Task directions
The response must contain every line of the records that follow, duplicated exactly.

··· Records supplied ···

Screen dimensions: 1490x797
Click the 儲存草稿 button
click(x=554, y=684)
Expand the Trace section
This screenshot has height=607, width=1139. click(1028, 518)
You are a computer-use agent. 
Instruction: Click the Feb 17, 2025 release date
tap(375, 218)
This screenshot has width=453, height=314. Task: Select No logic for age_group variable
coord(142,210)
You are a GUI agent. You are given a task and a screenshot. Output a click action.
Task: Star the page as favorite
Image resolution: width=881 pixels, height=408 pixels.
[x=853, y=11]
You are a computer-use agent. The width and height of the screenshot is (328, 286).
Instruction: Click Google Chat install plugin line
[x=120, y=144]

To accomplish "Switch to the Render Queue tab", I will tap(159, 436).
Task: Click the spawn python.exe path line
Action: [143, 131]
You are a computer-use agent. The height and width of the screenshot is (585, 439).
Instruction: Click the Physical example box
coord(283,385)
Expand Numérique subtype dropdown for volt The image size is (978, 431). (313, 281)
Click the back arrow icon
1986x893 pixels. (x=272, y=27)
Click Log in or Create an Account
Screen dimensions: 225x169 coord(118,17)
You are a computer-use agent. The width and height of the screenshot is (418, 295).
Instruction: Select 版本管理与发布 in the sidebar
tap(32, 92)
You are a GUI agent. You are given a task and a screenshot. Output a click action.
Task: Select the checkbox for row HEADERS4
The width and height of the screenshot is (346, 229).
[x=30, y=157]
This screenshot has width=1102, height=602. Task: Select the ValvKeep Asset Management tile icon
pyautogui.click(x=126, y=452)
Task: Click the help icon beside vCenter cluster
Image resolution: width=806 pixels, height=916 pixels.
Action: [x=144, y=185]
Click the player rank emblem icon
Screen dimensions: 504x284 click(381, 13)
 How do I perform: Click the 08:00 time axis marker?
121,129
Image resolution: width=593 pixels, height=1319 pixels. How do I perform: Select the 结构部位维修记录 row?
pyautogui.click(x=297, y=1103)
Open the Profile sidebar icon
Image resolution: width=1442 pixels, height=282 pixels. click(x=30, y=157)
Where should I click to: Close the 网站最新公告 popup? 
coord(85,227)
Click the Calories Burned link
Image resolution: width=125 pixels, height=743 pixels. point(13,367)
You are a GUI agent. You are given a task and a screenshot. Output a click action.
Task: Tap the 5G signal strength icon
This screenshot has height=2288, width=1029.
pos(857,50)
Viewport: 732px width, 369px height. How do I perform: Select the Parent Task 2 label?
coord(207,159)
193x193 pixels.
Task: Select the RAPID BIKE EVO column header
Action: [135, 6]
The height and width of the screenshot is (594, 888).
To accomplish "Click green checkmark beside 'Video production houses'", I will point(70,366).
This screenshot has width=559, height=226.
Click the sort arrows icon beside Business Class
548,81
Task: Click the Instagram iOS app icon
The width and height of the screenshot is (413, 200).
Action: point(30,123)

···

Finished exercise
Screen dimensions: 1490x797
Click the 儲存草稿 button
click(x=554, y=684)
Expand the Trace section
This screenshot has height=607, width=1139. click(1028, 518)
You are a computer-use agent. 
Instruction: Click the Feb 17, 2025 release date
tap(375, 218)
This screenshot has width=453, height=314. Task: Select No logic for age_group variable
coord(142,210)
You are a GUI agent. You are given a task and a screenshot. Output a click action.
Task: Star the page as favorite
Image resolution: width=881 pixels, height=408 pixels.
[x=853, y=11]
You are a computer-use agent. The width and height of the screenshot is (328, 286).
Instruction: Click Google Chat install plugin line
[x=120, y=144]

To accomplish "Switch to the Render Queue tab", I will tap(159, 436).
Task: Click the spawn python.exe path line
Action: [143, 131]
You are a computer-use agent. The height and width of the screenshot is (585, 439).
Instruction: Click the Physical example box
coord(283,385)
Expand Numérique subtype dropdown for volt The image size is (978, 431). (313, 281)
Click the back arrow icon
1986x893 pixels. (x=272, y=27)
Click Log in or Create an Account
Screen dimensions: 225x169 coord(118,17)
You are a computer-use agent. The width and height of the screenshot is (418, 295).
Instruction: Select 版本管理与发布 in the sidebar
tap(32, 92)
You are a GUI agent. You are given a task and a screenshot. Output a click action.
Task: Select the checkbox for row HEADERS4
The width and height of the screenshot is (346, 229).
[x=30, y=157]
This screenshot has width=1102, height=602. Task: Select the ValvKeep Asset Management tile icon
pyautogui.click(x=126, y=452)
Task: Click the help icon beside vCenter cluster
Image resolution: width=806 pixels, height=916 pixels.
Action: [x=144, y=185]
Click the player rank emblem icon
Screen dimensions: 504x284 click(381, 13)
 How do I perform: Click the 08:00 time axis marker?
121,129
Image resolution: width=593 pixels, height=1319 pixels. How do I perform: Select the 结构部位维修记录 row?
pyautogui.click(x=297, y=1103)
Open the Profile sidebar icon
Image resolution: width=1442 pixels, height=282 pixels. click(x=30, y=157)
Where should I click to: Close the 网站最新公告 popup? 
coord(85,227)
Click the Calories Burned link
Image resolution: width=125 pixels, height=743 pixels. point(13,367)
You are a GUI agent. You are given a task and a screenshot. Output a click action.
Task: Tap the 5G signal strength icon
This screenshot has height=2288, width=1029.
pos(857,50)
Viewport: 732px width, 369px height. How do I perform: Select the Parent Task 2 label?
coord(207,159)
193x193 pixels.
Task: Select the RAPID BIKE EVO column header
Action: [135, 6]
The height and width of the screenshot is (594, 888).
To accomplish "Click green checkmark beside 'Video production houses'", I will point(70,366).
This screenshot has width=559, height=226.
Click the sort arrows icon beside Business Class
548,81
Task: Click the Instagram iOS app icon
The width and height of the screenshot is (413, 200).
Action: point(30,123)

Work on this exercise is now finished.